The ISSA Journal is just one of the benefits enjoyed by ISSA members. The Information Systems Security Association is primarily an international social network that has brought information security professionals together at meetings for over 2 decades. Along with CISSPforum, ISSA neatly complements CISSP and similar qualifications, taking professional education well beyond the study guides, exam cramming and boot camps.

Saturday 26 January 2008

And yet another bad office day

A woman mistakenly thinking she was about to be fired allegedly took revenge on her employer by going into the office late one evening and deleting data files worth $2.5m. Although the deleted data were later retrieved (whether from backups or by 'undeleting' them is not stated), the potential remains for trusted insiders with access to corporate IT assets to cause enormously costly damage by sabotage.

Deliberate or accidental sabotage by backup operators are tough threats to control against. They have both physical and logical access to servers and their data, often work unsupervised out-of-hours, and are mostly relatively junior staff.
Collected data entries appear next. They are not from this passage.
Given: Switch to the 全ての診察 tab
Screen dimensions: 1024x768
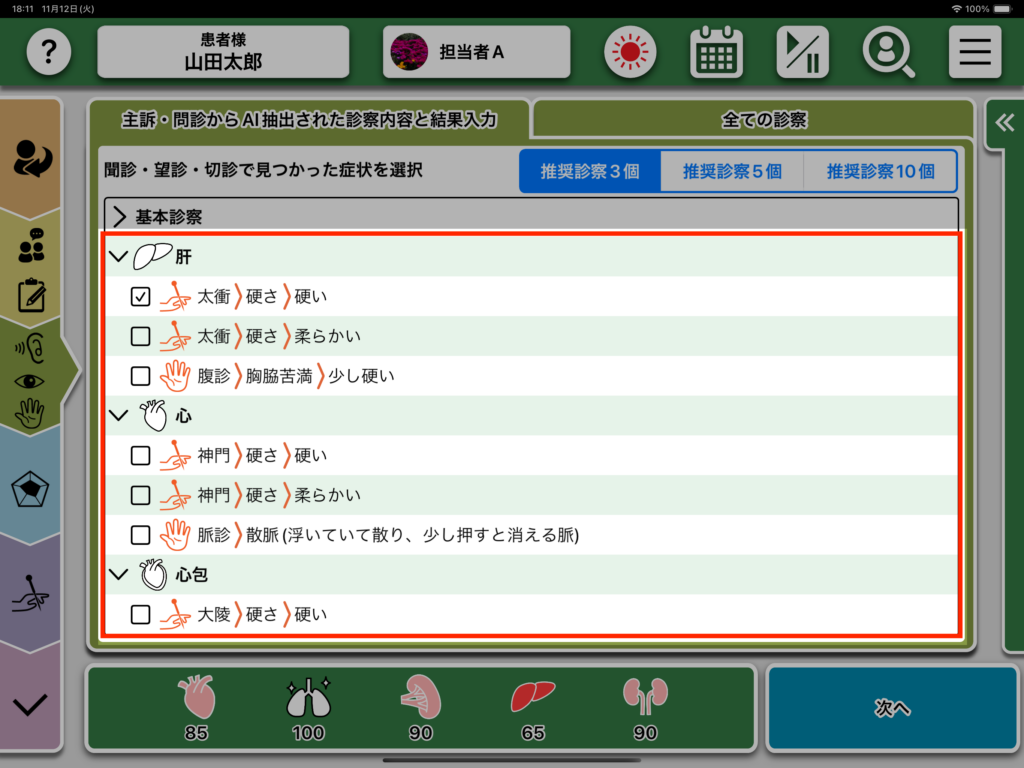Looking at the screenshot, I should click(x=763, y=120).
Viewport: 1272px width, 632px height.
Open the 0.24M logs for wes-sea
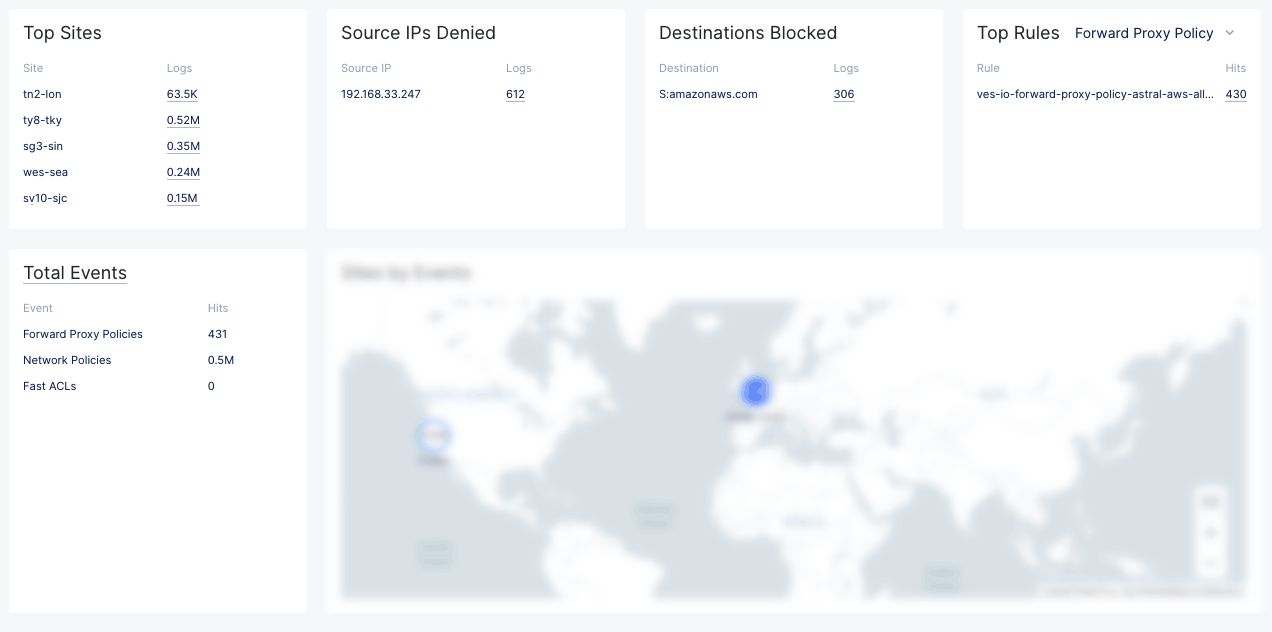point(183,172)
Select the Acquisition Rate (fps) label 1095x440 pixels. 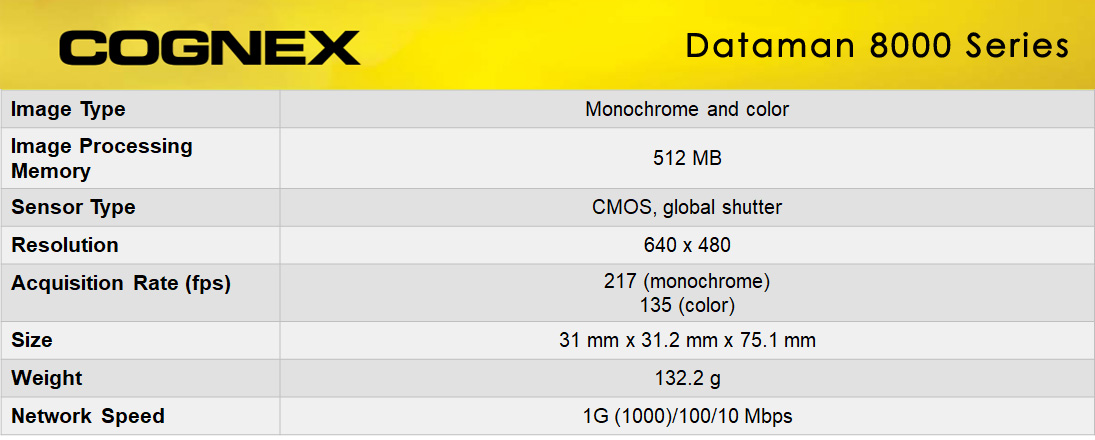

Trust is the primary control, though many would argue that it is no control at all, merely blind faith in many cases. The risks can be reduced by various security control measures, such as:
- Alternating backup operators
- Combining on- and off-site backups
- Tightly controlling physical access to backup storage and especially archives
- Closer management supervision and/or physical monitoring of trusted employees working in the data center
- Better training and automation of backup processes, reducing the need to give backup ops unrestricted logical access to data
- Better HR processes for monitoring employees in such trusted positions and more respect for the valuable jobs they perform.

New security standard for teleworkers

NIST security standard SP800-114 is a new User’s Guide to Securing External Devices for Telework and Remote Access.

"Many people telework (also known as telecommuting), which is the ability for an organization’s employees and contractors to conduct work from locations other than the organization’s facilities. Teleworkers use various devices, such as desktop and laptop computers, cell phones, and personal digital assistants (PDA), to read and send email, access Web sites, review and edit documents, and perform many other tasks. Most teleworkers use remote access, which is the ability of an organization’s users to access its nonpublic computing resources from locations other than the organization’s facilities. Organizations have many options for providing remote access, including virtual private networks, remote system control, and individual application access (e.g., Web-based email)."

The 14,000 customers of an ISP who lost their email accounts (see our previous blog entry) could have avoided disaster by taking the 46 pages of free but sound advice in SP800-114. Its scope is much broader than data backups, covering aspects such as securely configuring and maintaining operating systems, using VPNs for remote access etc.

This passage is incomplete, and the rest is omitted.